■ **ОТРЫВОК СО СТРАНИЦЫ**:
►

Но, кажется, им не тяжелее, а может быть и легче. Из женских
воспоминаний о следствии я пока не нашел ничего, откуда бы заключить, что
они больше нас бывали обескуражены или упали духом ниже. Врач-гинеколог Н.
И. Зубов, сам отсидевший 10 лет и в лагерях постоянно лечивший и наблюдавший
женщин, говорит, правда, что статистически женщина быстрее и ярче мужчины
реагирует на арест и главный его результат -- потерю семьи. Она душевно
ранена и это чаще всего сказывается на пресечении уязвимых женских функций.
А меня в женских воспоминаниях о следствии поражает именно: о каких
"пустяках" с точки зрения арестантской (но отнюдь не женской!) они могли там
думать. Надя Суровцева, красивая и еще молодая, надела впопыхах на допрос
разные чулки, и вот в кабинете следователя её смущает, что допрашивающий
поглядывает на её ноги. Да казалось бы и чёрт с ним, хрен ему на рыло, не в
театр же она с ним пришла, к тому ж она едва ль не доктор (по-западному)
философии и горячий политик -- а вот поди ж ты! Александра Острецова,
сидевшая на Большой Лубянке в 1943-м, рассказывала мне потом в лагере, что
они там часто шутили: то прятались под стол, и испуганный надзиратель входил
искать недостающую; то раскрашивались свеклой и так отправлялись на
прогулку; то уже вызванная на допрос, она увлеченно обсуждала с
сокамерницами: идти ли сегодня одетой попроще или надеть вечернее платье?

◄

■ **ОБЯЗАТЕЛЬНЫЕ ЗАДАНИЯ**:
- a) Перечислите всех людей, которые названы по имени в отрывке о женщинах на следствии.
- b) Выведите без изменений часть отрывка о женщинах на следствии между словами «И. Зубов, сам» и «уязвимых женских функций.» включительно.
- c) Продолжите отрывок о женщинах на следствии, начиная сразу после его последнего предложения.

■ **ПРЕДСТАВЛЕННЫЙ МАТЕРИАЛ**:
►

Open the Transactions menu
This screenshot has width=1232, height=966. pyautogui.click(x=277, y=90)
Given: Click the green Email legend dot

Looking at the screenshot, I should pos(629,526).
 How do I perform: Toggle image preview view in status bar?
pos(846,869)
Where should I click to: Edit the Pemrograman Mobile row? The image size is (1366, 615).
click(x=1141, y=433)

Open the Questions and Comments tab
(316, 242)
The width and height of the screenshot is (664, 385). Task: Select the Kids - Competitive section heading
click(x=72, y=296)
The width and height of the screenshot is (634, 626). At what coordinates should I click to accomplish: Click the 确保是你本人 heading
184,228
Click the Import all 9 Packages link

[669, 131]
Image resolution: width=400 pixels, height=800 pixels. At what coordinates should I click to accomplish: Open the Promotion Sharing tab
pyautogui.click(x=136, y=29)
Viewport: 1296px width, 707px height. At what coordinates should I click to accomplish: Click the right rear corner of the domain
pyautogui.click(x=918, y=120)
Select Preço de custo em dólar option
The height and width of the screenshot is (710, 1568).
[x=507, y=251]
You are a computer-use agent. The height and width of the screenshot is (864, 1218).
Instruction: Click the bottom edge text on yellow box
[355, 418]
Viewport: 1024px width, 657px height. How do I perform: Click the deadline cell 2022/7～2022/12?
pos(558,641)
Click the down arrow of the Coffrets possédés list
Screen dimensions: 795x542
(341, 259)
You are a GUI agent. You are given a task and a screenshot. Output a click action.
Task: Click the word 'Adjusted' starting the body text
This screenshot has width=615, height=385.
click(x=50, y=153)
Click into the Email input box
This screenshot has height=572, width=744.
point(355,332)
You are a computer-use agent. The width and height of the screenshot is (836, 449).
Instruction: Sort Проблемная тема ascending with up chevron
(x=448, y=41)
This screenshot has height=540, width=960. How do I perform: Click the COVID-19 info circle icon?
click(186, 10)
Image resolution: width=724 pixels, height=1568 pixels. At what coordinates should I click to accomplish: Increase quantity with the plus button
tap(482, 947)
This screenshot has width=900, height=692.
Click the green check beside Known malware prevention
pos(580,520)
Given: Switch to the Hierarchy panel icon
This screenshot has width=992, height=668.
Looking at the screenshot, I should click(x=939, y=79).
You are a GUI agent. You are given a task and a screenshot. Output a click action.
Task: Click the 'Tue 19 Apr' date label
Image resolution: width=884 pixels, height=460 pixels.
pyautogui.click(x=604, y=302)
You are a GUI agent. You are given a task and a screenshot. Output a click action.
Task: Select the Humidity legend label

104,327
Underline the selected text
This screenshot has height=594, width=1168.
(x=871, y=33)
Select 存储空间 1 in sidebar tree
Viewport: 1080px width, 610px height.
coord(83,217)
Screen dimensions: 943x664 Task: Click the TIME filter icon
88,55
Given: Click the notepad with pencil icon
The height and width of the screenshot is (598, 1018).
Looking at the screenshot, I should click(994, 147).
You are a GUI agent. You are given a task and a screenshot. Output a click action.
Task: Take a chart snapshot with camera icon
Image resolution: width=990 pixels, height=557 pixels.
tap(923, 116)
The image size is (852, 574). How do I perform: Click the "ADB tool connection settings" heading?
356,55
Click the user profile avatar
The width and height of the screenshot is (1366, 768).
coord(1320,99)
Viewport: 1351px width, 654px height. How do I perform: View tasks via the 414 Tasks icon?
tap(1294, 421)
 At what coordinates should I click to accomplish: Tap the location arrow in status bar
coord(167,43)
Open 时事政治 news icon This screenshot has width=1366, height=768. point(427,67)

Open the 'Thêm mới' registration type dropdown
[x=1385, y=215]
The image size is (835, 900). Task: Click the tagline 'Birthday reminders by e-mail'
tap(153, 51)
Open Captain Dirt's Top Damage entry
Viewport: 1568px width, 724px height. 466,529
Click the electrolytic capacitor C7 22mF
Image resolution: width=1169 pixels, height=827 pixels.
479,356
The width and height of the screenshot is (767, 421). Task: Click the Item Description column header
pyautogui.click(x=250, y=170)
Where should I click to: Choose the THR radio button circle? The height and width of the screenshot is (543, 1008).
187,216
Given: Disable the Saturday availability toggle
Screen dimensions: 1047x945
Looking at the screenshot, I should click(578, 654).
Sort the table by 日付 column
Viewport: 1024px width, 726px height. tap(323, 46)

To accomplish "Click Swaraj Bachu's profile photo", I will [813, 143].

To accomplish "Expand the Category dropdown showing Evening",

◄

■ **ОТВЕТЫ К ЗАДАНИЯМ**:
- a) Н. И. Зубов, Надя Суровцева, Александра Острецова.

- b)
И. Зубов, сам отсидевший 10 лет и в лагерях постоянно лечивший и наблюдавший
женщин, говорит, правда, что статистически женщина быстрее и ярче мужчины
реагирует на арест и главный его результат -- потерю семьи. Она душевно
ранена и это чаще всего сказывается на пресечении уязвимых женских функций.

- c)
Правда, Острецова была тогда избалованная шалунья да и сидела-то с ней
молоденькая Мира Уборевич. Но вот уже в возрасте и ученая, Н. И. П-ва
оттачивала в камере алюминиевую ложку. Думаете -- зарезаться? нет, косы
обрезать (и обрезала)!
Потом во дворе Красной Пресни мне пришлось посидеть рядом с этапом
свежеосужденных, как и мы, женщин, и я с удивлением ясно увидел, что все они
не так худы, не так истощены и бледны, как мы. Равная для всех тюремная
пайка и тюремные испытания оказываются для женщин в среднем легче. Они не
сдают так быстро от голода.
Но и для всех нас, а для женщины особенно, тюрьма -- это только
цветочки. Ягодки -- лагерь. Именно там предстоит ей сломиться или,
изогнувшись, переродясь, приспособиться.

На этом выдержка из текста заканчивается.